PASSAGE SHOWN:
- - - - -
PGelss / scikit_tt

Tensor Train Toolbox
GNU Lesser General Public License v3.0
104 stars 25 forks source link

Documentation For Data Format #25

Open zacharycbrown opened 2 years ago

zacharycbrown commented 2 years ago

Dear Dr. Patrick Gelß,

Thank you for making this repository available!

How might one apply the tgEDMD algorithm to datasets with multiple simulations?

More specifically, I have a dataset comprised of S simulations of multi-dimensional time series (each with shape [d,m], if I understand this repository's naming convention correctly); that is, my dataset is of shape (S, d, m). Based on what I've been able to find in this repository, the amuset_hosvd method requires the input data to be of shape (d,m); does this mean I need to either flatten my dataset to wrap the S dimension into one of the others or instead run the amuset_hosvd method once for each simulation?
- - - - -
TASKS AND EXERCISES:
• 1. Using the issue thread above, answer these:
(a) Under which license is the toolbox released?
(b) How many stars does the repository have?
(c) What shape does the commenter give for the whole dataset?
• 2. Rewrite the issue thread from "zacharycbrown commented 2" to "with multiple simulations?", putting "approach" in place of "algorithm".

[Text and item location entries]
- - - - -
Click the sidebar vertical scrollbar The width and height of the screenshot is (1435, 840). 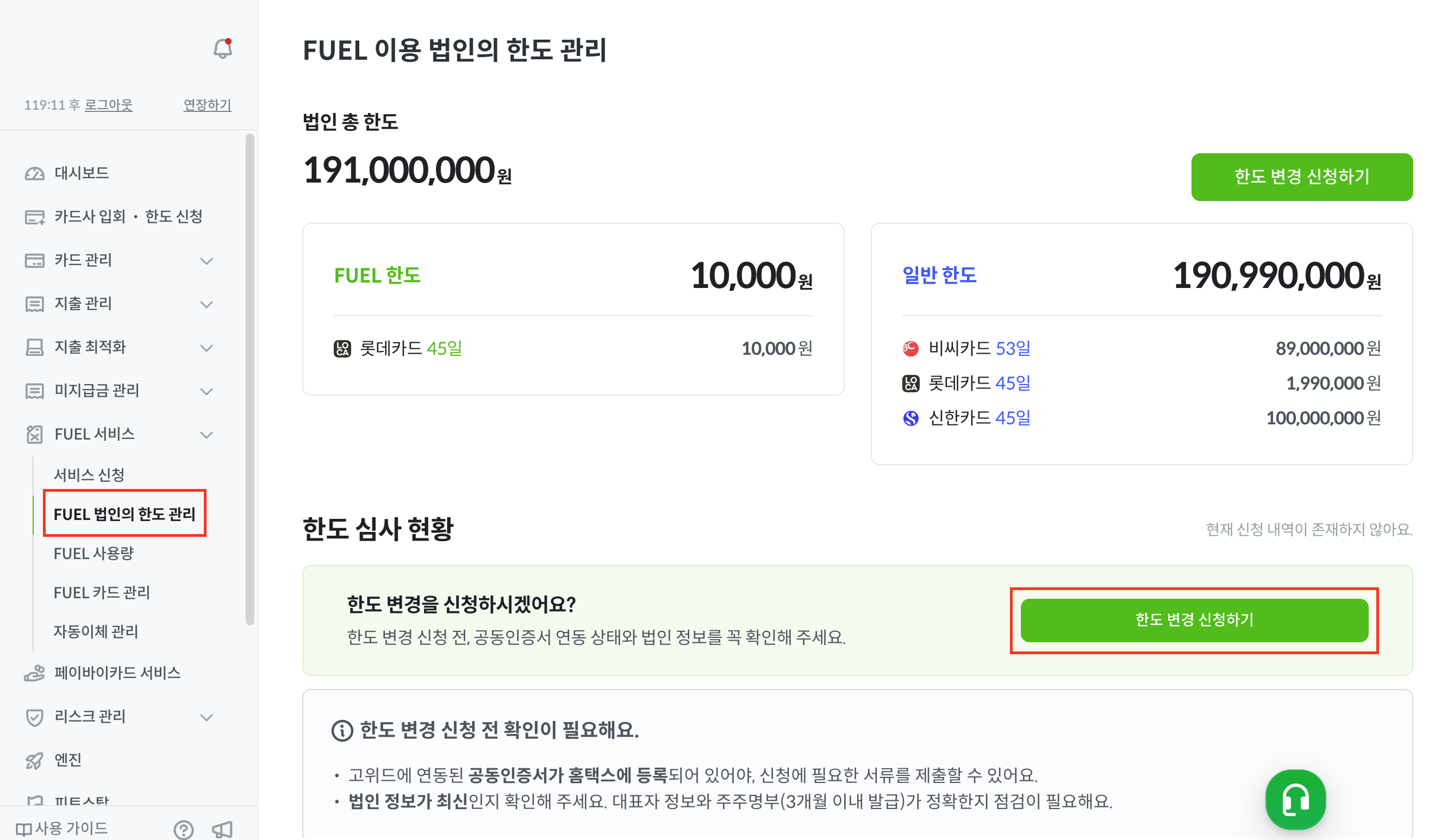(x=249, y=380)
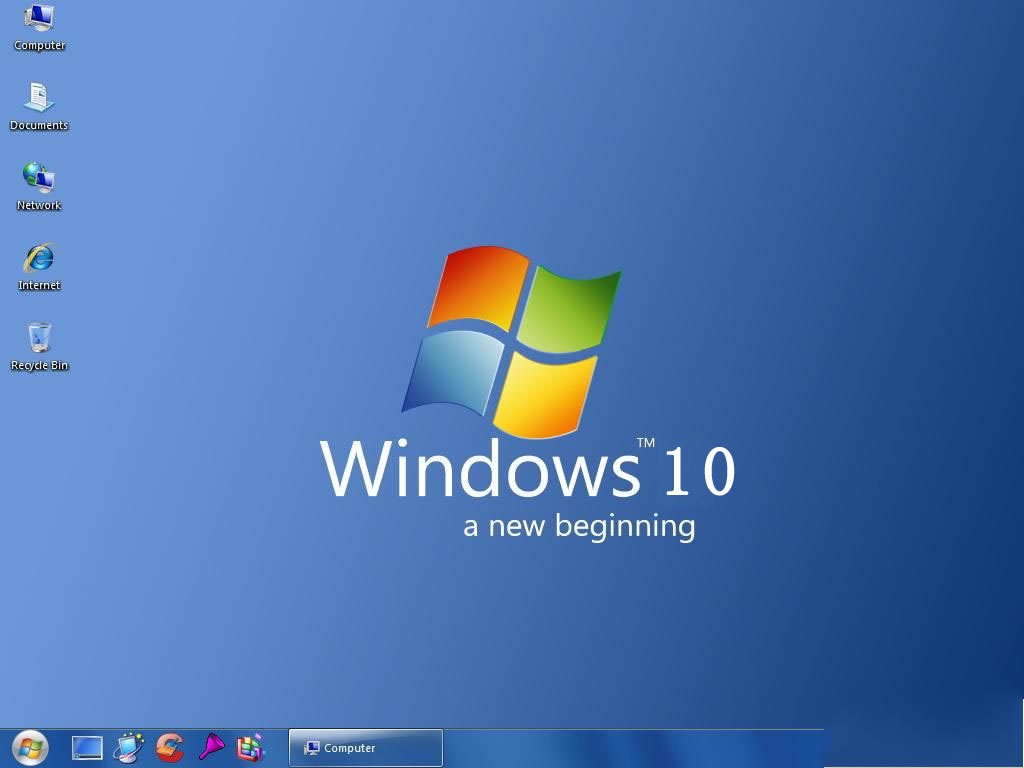Viewport: 1024px width, 768px height.
Task: Click the Start orb
Action: 29,747
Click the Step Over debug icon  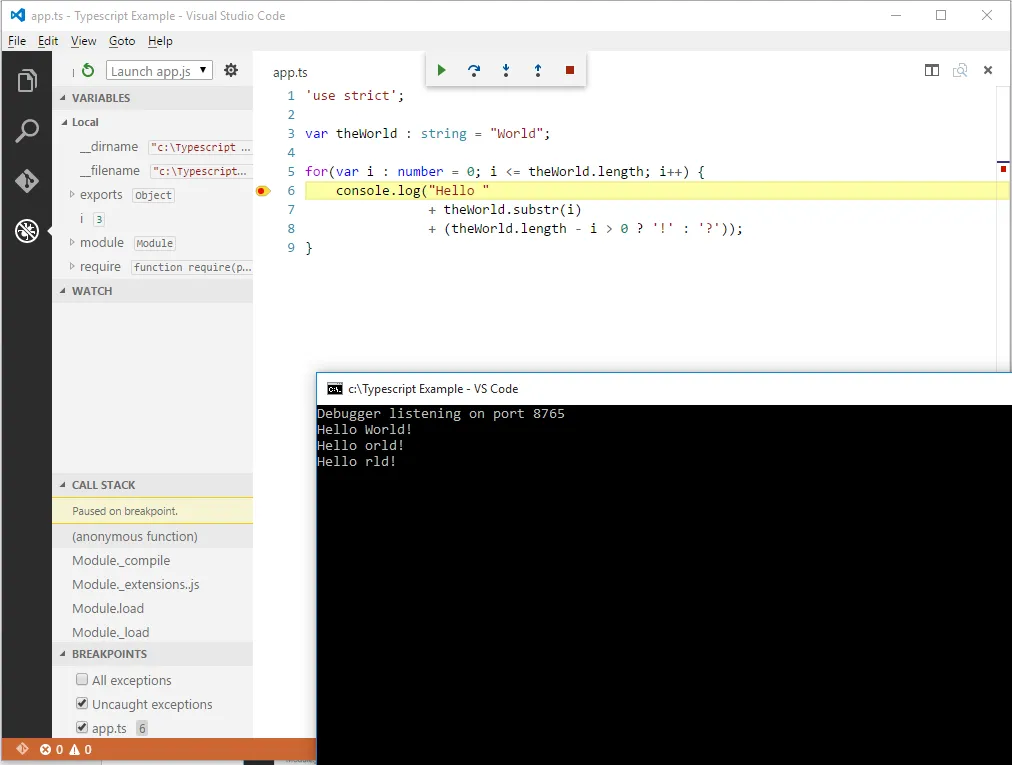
- - - - -
ANSWERS BY TASK:
• 1.
(a) GNU Lesser General Public License v3.0
(b) 104
(c) (S, d, m)

• 2.
zacharycbrown commented 2 years ago

Dear Dr. Patrick Gelß,

Thank you for making this repository available!

How might one apply the tgEDMD approach to datasets with multiple simulations?